» Provided information
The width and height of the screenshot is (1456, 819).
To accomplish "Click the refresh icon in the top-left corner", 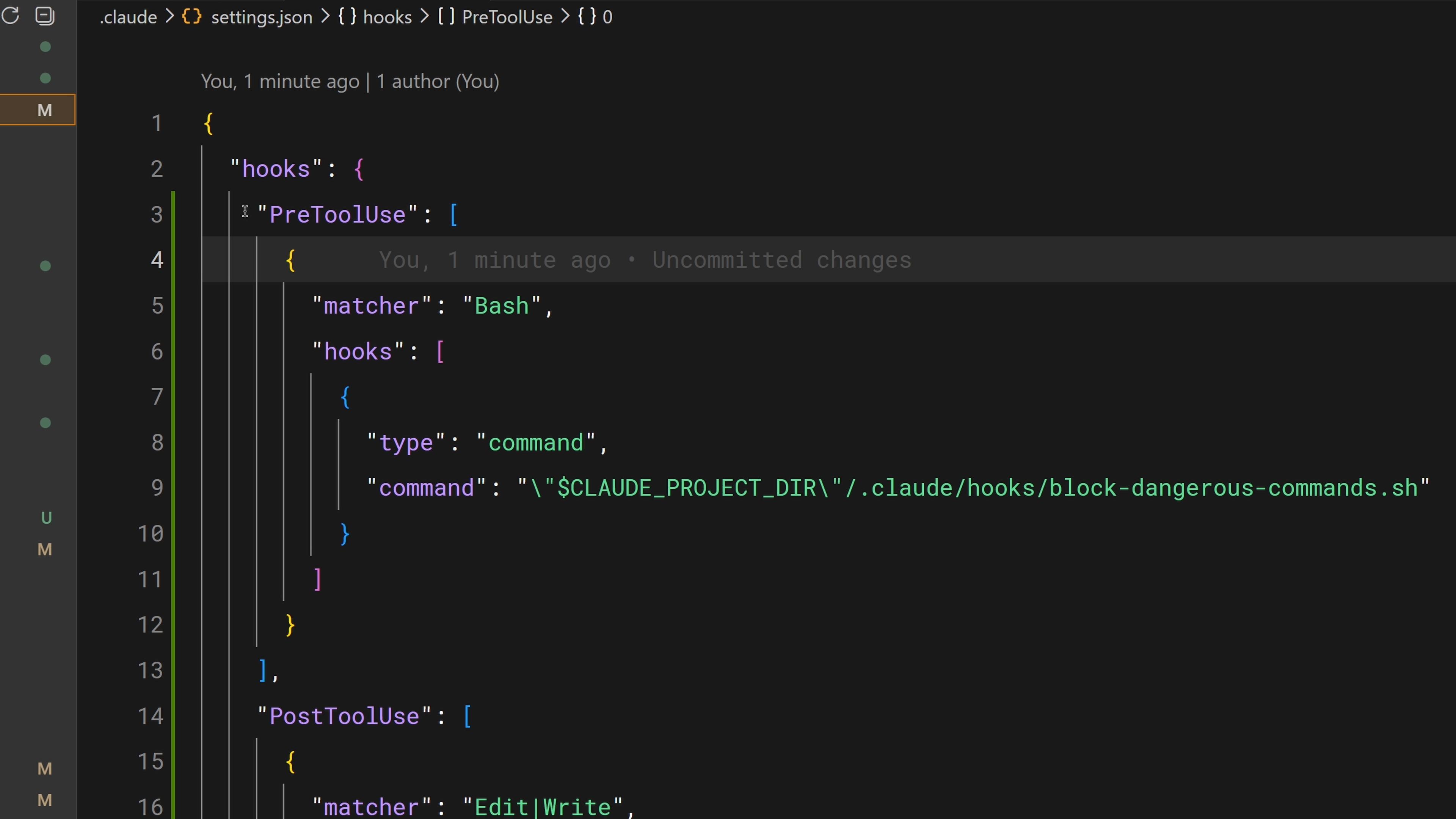I will click(x=10, y=16).
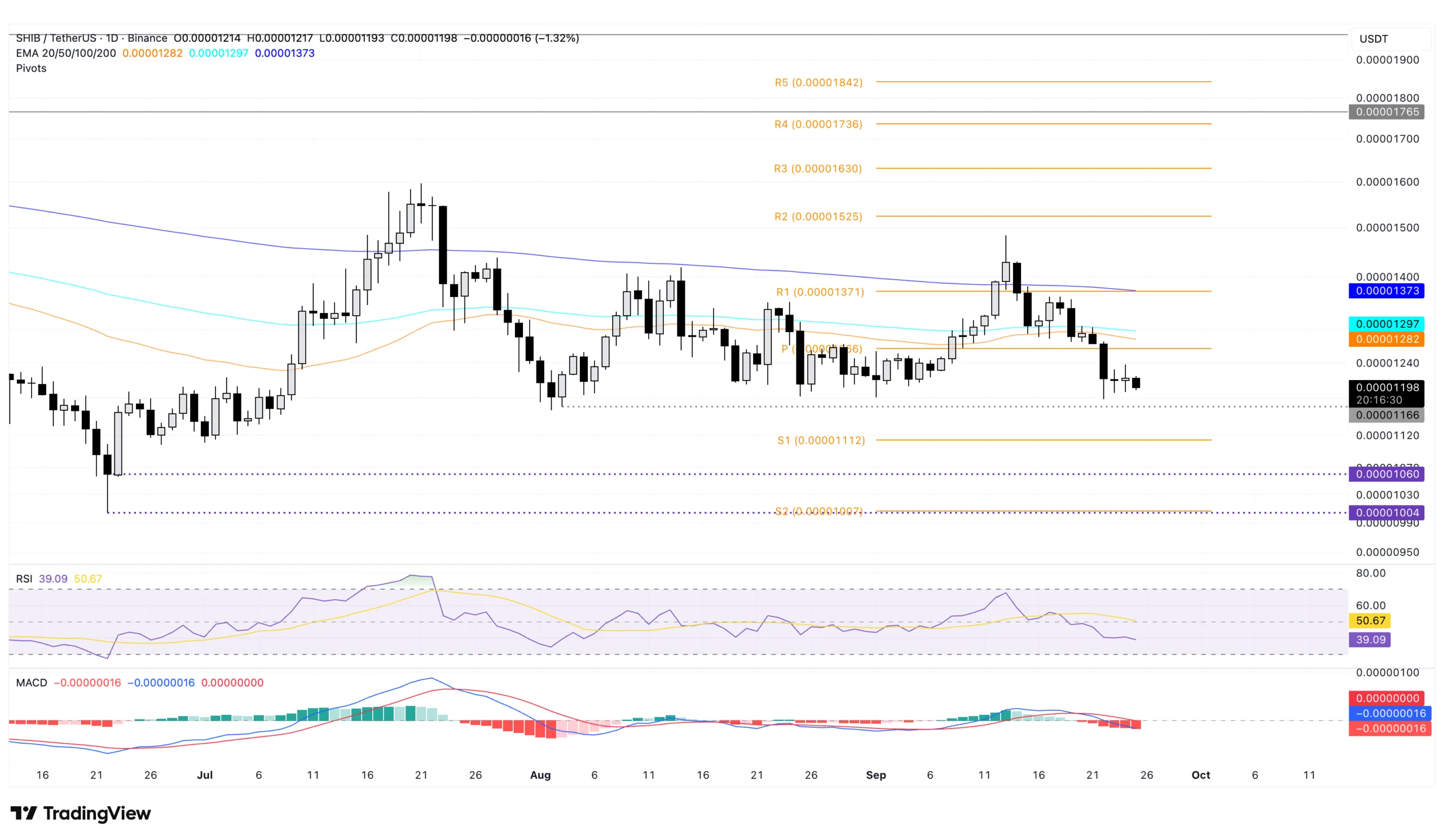Select the Pivots indicator legend
This screenshot has width=1444, height=840.
[31, 68]
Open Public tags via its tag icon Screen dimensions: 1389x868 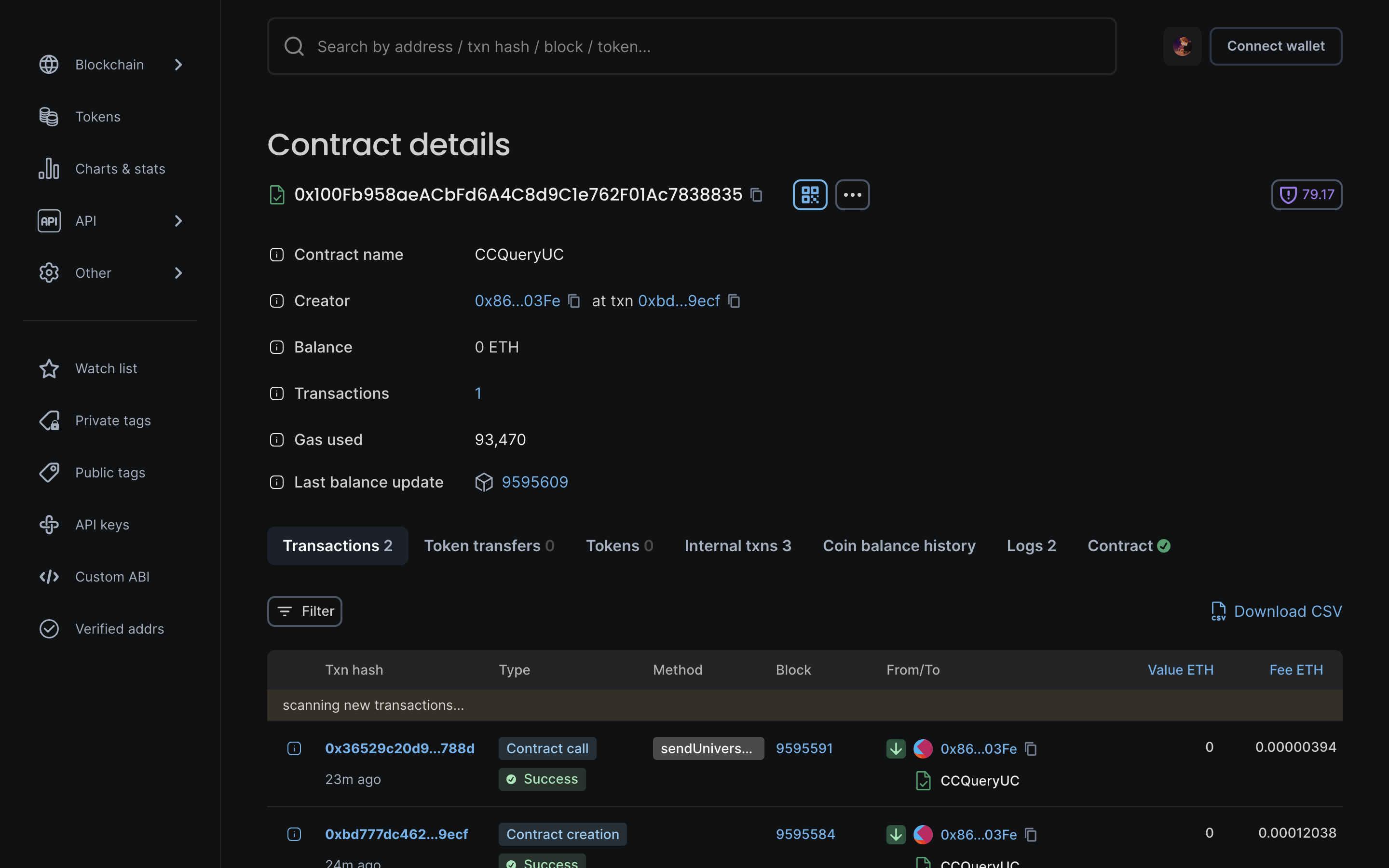[49, 472]
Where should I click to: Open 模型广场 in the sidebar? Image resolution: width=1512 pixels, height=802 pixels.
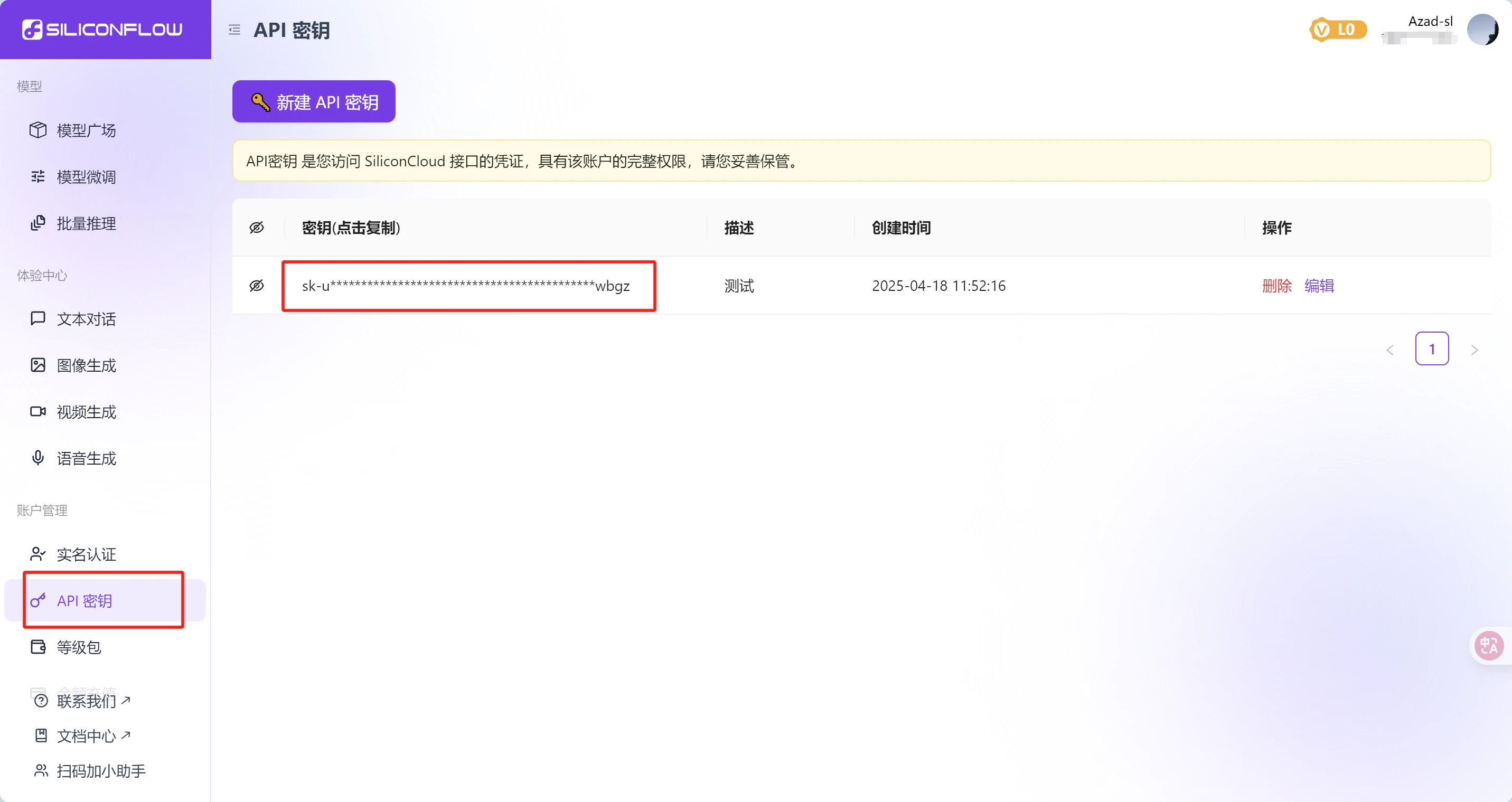point(86,130)
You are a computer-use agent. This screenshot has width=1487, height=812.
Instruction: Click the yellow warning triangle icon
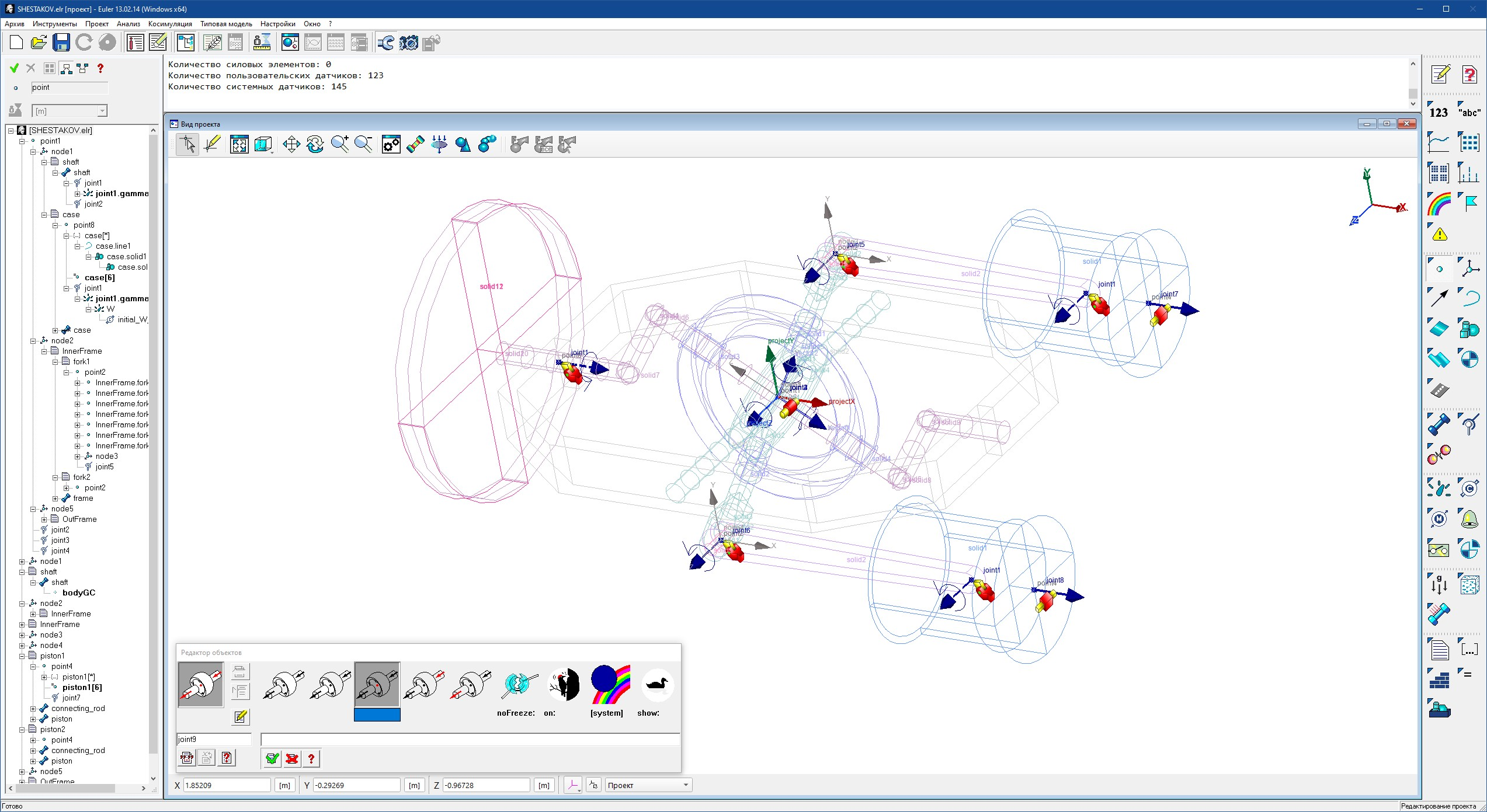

» Aim of the exercise
Verbatim, write out the line containing "Where should I" and all later lines through the end of the records, leaving every picture out.

» Response to this task
Where should I click to: Open 模型广场 in the sidebar? Image resolution: width=1512 pixels, height=802 pixels.
point(86,130)
You are a computer-use agent. This screenshot has width=1487, height=812.
Instruction: Click the yellow warning triangle icon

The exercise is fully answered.